JOAQUÍN.—¡Bendito sea tu talento!
ISIDORA.—En mi casa no entrarán los tontos; eso puedo jurártelo. Me rodearé de hombres discretos, distinguidos. En fin, será mi casa la academia del buen gusto, del ingenio, de la cortesía y de la inteligencia. Daré conciertos de música clásica.
JOAQUÍN.—(Con un poco de malicia.) ¿La has oído? ¿Te gusta?
ISIDORA.—Yo no sé si la he oído o no; pero puedo asegurar que me gusta. Te diré... ¿Hay una música en que no se oigan esos mil sonsonetes de ópera que conocemos por los organillos, las bandas militares y los cantantes de afición? Pues esa es mi música. Lo que te puedo asegurar es que un día fui al salón del Conservatorio a oír los cuartetos y me gustó tanto, que estaba embelesada... Aquello era un coro de serafines con guante blanco. ¡Qué sensaciones tan delicadas! Yo me remontaba a un cielo que también era salón.

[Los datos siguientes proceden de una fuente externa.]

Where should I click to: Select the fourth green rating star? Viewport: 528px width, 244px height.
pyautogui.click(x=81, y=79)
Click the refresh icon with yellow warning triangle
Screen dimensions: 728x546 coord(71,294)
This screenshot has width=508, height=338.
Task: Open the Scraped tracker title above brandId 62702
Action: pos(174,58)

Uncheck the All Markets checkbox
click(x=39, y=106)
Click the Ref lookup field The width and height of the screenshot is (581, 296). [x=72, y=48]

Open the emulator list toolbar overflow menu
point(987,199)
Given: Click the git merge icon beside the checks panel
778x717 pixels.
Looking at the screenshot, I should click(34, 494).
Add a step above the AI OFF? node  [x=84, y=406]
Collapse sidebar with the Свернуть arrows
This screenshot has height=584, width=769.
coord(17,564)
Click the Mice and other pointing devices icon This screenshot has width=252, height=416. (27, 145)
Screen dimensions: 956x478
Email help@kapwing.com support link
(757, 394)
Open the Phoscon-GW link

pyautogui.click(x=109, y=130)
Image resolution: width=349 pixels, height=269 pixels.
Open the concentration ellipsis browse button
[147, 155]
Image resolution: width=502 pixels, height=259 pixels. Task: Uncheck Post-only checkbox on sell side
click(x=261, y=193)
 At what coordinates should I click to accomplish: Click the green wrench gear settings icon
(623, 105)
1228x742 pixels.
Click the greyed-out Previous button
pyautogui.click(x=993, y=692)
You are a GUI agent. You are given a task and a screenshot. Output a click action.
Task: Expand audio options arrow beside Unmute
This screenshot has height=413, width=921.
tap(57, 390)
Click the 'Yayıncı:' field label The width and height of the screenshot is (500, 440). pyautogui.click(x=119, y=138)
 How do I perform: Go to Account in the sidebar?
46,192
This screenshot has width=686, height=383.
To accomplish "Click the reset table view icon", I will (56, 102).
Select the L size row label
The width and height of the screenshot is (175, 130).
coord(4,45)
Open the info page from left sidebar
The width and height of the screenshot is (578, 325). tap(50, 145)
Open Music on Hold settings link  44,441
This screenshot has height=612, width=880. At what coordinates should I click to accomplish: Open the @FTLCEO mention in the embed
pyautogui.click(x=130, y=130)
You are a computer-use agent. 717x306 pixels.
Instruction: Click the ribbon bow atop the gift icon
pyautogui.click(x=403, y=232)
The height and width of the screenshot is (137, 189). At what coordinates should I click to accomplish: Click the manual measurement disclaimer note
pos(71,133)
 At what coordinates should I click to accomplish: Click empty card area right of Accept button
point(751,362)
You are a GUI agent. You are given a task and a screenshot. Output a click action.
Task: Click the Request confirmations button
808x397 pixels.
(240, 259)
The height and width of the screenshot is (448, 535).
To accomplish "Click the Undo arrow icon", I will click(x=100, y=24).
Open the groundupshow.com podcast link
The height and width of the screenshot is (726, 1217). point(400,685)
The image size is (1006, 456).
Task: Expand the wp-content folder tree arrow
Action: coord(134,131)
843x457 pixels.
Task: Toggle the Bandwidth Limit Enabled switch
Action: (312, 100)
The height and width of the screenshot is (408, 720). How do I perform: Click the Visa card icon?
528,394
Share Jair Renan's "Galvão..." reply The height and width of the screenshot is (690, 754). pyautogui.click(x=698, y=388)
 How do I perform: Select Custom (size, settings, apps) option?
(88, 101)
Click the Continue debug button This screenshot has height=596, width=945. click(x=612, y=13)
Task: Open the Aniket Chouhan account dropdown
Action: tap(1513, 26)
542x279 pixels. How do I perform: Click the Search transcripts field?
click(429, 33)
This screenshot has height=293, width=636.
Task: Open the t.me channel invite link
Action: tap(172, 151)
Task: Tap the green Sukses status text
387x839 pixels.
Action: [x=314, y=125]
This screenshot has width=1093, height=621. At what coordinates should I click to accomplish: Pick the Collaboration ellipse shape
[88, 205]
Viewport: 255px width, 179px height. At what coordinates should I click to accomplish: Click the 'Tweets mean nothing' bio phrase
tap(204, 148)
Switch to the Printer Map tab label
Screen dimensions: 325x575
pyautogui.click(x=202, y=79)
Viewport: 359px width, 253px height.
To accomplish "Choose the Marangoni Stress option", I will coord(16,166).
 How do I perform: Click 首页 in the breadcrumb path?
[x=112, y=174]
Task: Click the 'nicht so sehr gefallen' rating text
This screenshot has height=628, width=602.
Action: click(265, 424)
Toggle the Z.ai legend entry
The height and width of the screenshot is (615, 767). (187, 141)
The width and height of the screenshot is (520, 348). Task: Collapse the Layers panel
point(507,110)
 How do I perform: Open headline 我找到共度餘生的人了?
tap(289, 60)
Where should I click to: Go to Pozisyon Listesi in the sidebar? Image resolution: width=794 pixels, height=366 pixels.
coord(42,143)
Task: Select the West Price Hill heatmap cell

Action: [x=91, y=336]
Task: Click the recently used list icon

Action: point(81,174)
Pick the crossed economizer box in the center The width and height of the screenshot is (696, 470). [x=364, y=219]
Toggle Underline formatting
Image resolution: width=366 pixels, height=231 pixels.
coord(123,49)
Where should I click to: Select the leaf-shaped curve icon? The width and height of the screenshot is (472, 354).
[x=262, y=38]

JOAQUÍN.—(Con arrobamiento.) ¡Isidora, tú eres noble!
ISIDORA.—Te diré... Oyendo aquella música, yo me olvidaba de todo y bendecía a Dios, que no me ha hecho vulgo... Vamos a otra cosa. Yo no entiendo de pintura; pero cuando tenga mi casa, entrarás en ella, y te desafío a que encuentres algo que no sea superior. Me atengo a los grandes maestros, y como he de ser muy rica, me formaré una buena colección. También tendré contemporáneos, siempre que sean muy escogidos. Tres o cuatro veces nada más he estado en el Museo. ¡Qué cosas, hijo! Aquello sí es grande. Con el talento que hay colgado de aquellas paredes había para hacer un mundo nuevo si este se acabase. Yo me figuraba que había pasado a otro mundo, a Venecia, a Roma, a la corte del Buen Retiro. Unas veces creía que estaba cubierta de brocados y otras que andaba a la ligera como se anda por el Olimpo. Aquella es belleza; chico, aquella es gracia. Yo decía: eso lo siento yo, esto es cosa mía, esto me pertenece...
JOAQUÍN.—(Con entusiasmo.) ¡Eres noble, eres noble!
DON JOSÉ.—(Entrando súbitamente, produce, con la irrupción inesperada de su personalidad, un abatimiento brusco del exaltado vuelo de su ahijada.) Aquí estoy.
ISIDORA.—¡Ah!... Don José...
DON JOSÉ.—(Aprovechando el momento en que Joaquín vuelve la espalda, da un papelito a Isidora.) Toma.
ISIDORA.—(Guardando el papelito.) Padrinito, ahora debe usted retirarse. Es de noche y estará usted cansado. Mañana le necesito. Pero no se moleste usted en subir. Aguárdeme en la puerta y me acompañará a varios sitios donde he de ir. (Despidiéndose con una mirada cariñosa.) Abur.
DON JOSÉ.—(Con cierta reconcentración shakespeariana.) La sangre que destila de mi corazón amarga mis labios. (Exit.)